Activity: Task for the records below: copy exactly, and only, the line containing "At what coordinates should I click to accomplish: Open" and every line after it to the end, with pictures left out.

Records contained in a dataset
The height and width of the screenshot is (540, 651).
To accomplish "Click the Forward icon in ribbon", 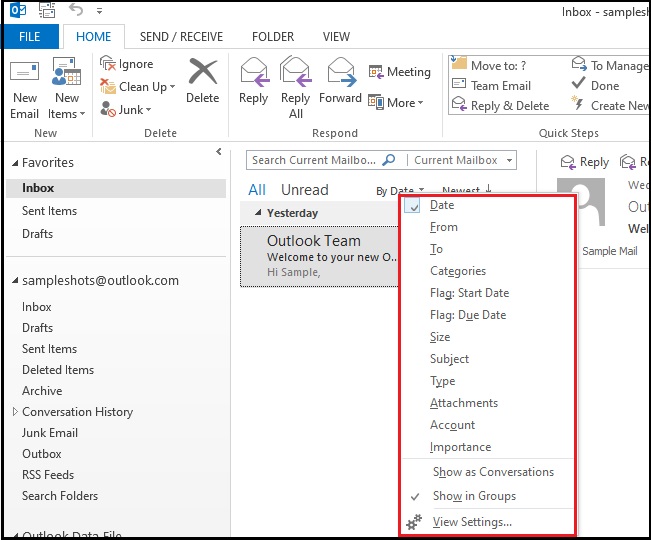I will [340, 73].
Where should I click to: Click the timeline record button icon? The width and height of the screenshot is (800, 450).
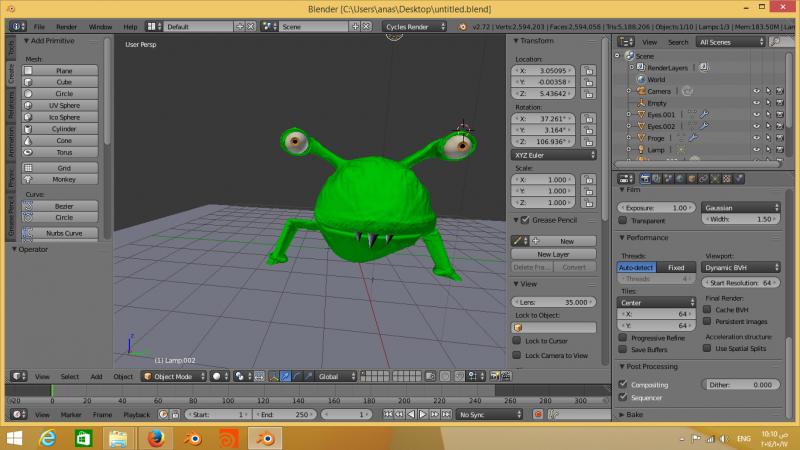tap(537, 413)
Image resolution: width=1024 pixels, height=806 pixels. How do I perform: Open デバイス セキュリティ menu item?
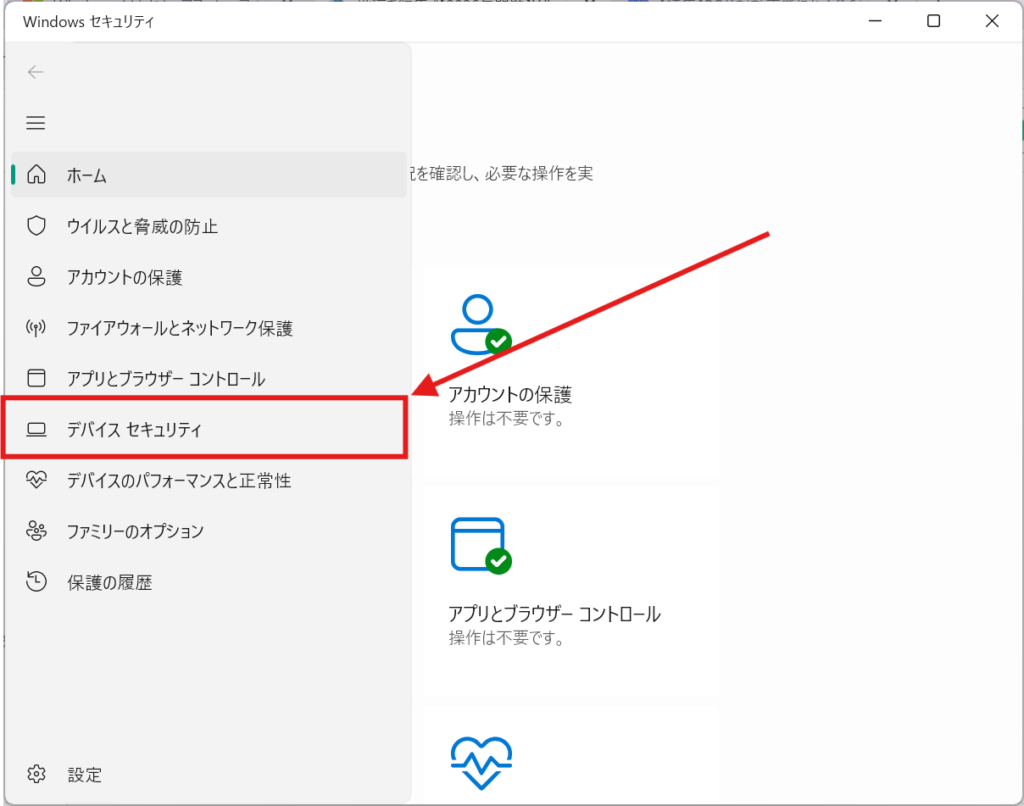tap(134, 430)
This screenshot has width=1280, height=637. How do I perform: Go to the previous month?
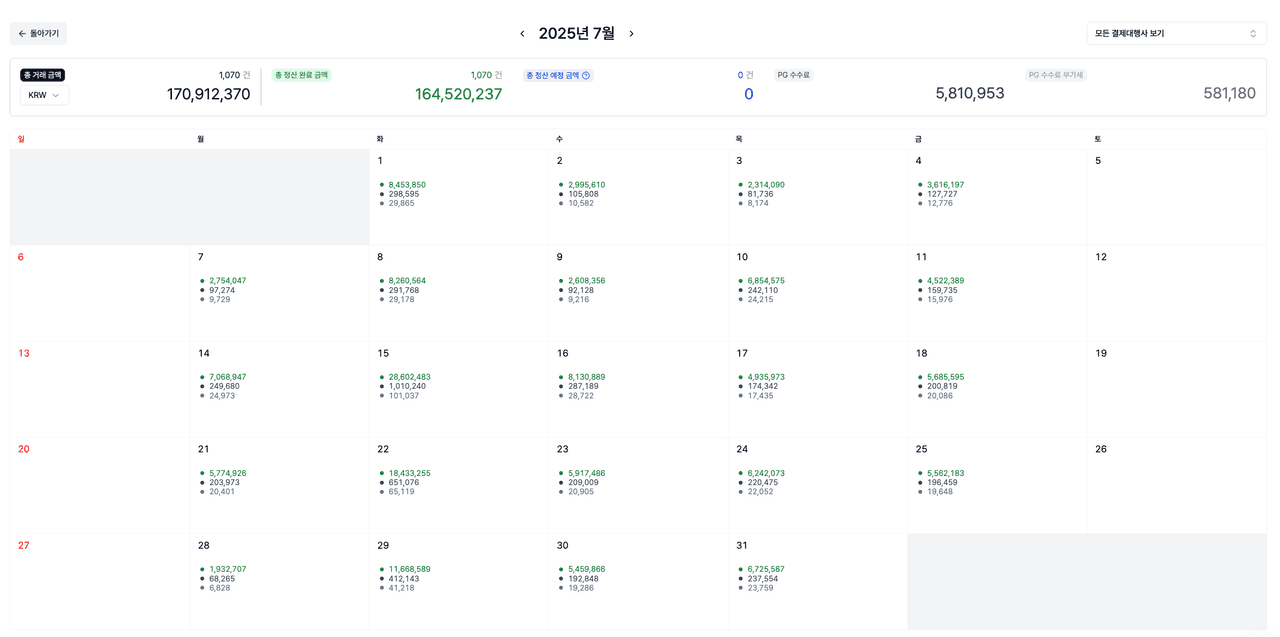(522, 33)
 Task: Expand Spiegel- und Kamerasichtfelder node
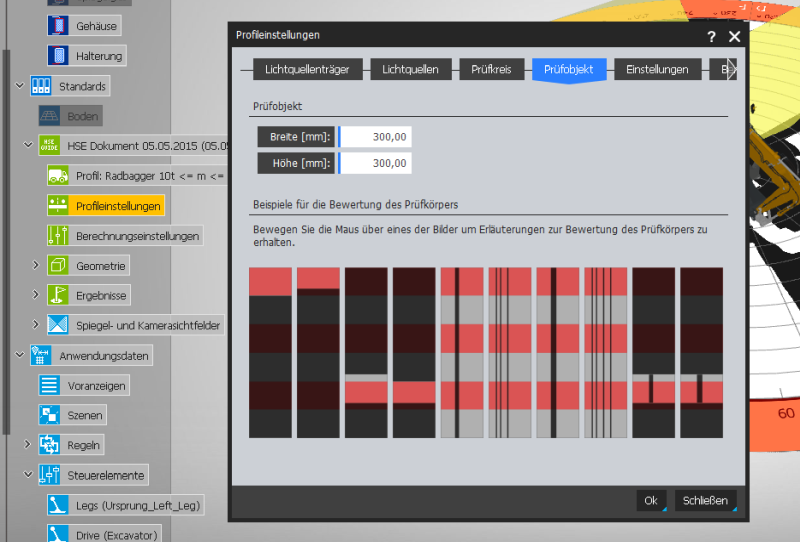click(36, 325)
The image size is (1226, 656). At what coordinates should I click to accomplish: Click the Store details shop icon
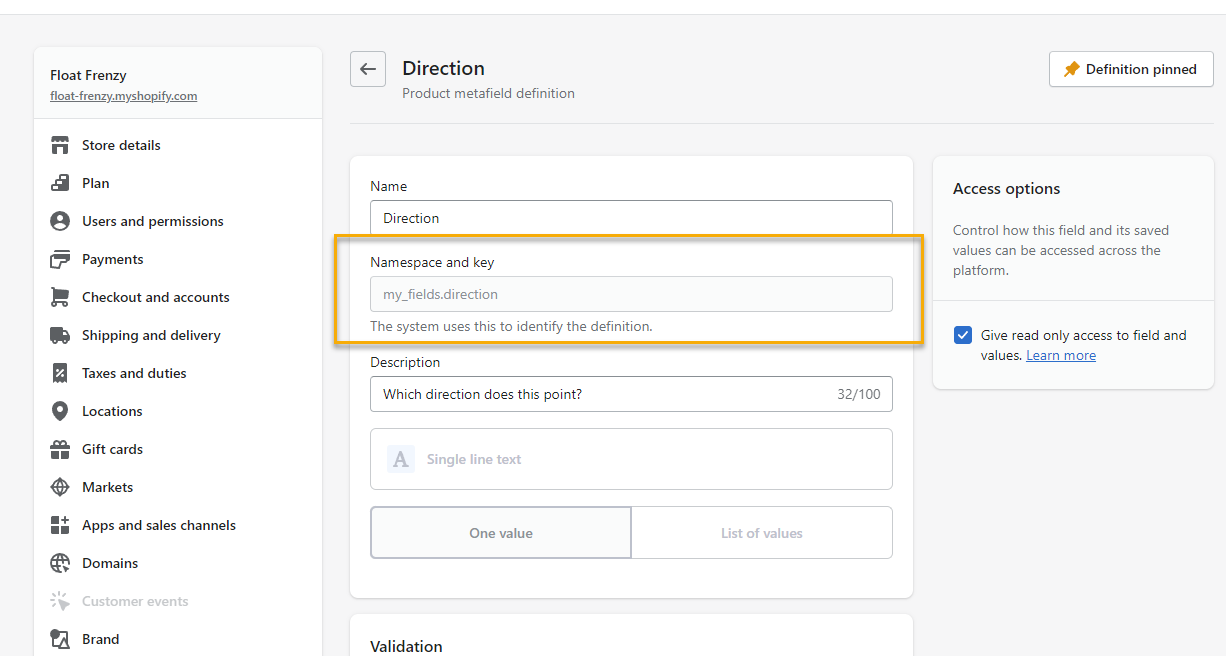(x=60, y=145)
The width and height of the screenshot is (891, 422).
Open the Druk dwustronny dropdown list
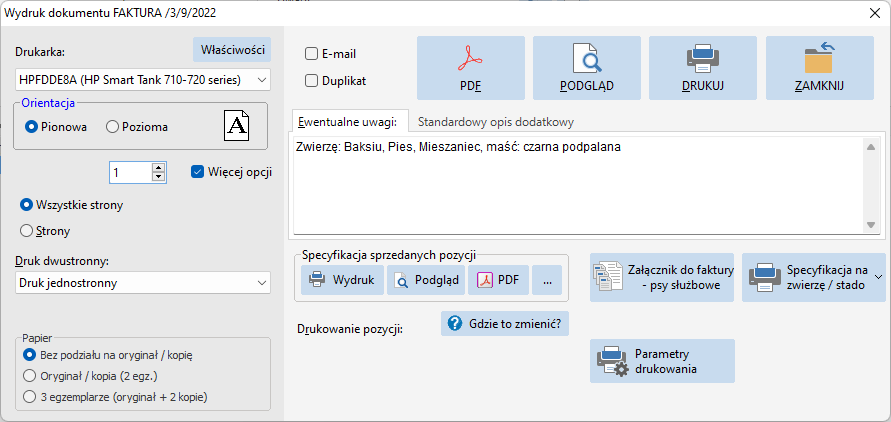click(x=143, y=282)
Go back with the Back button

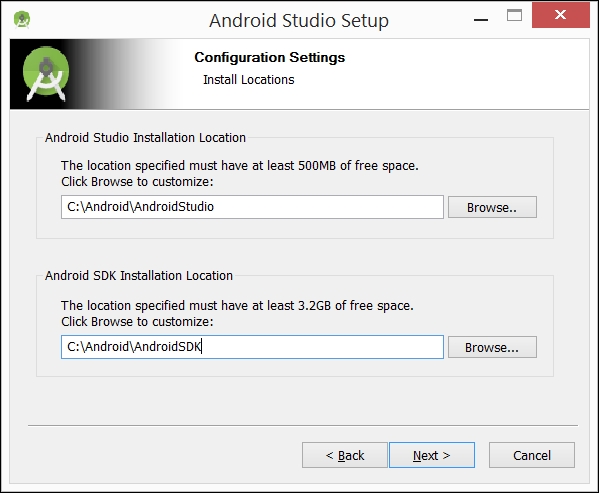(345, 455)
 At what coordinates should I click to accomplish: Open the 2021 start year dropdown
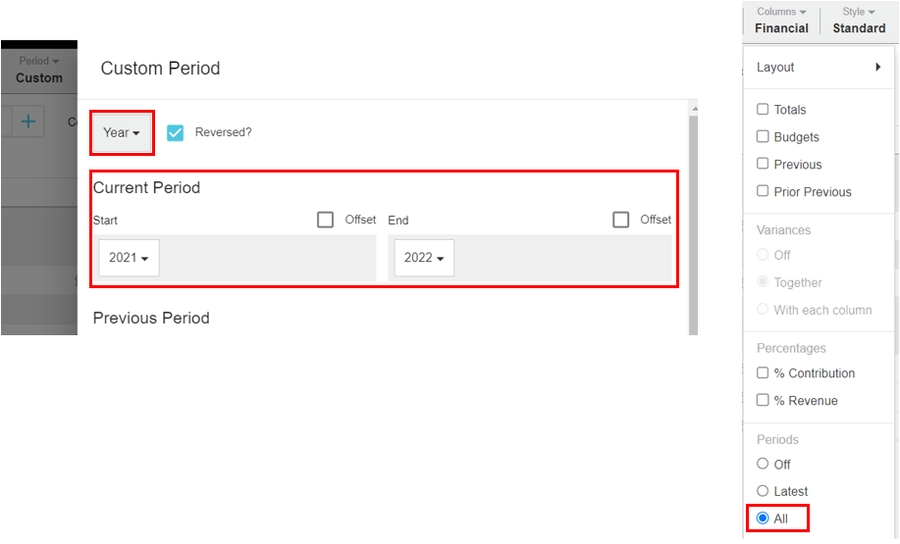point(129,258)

Exercise result:
 At what coordinates should I click to accomplish: Open the 2021 start year dropdown
point(129,258)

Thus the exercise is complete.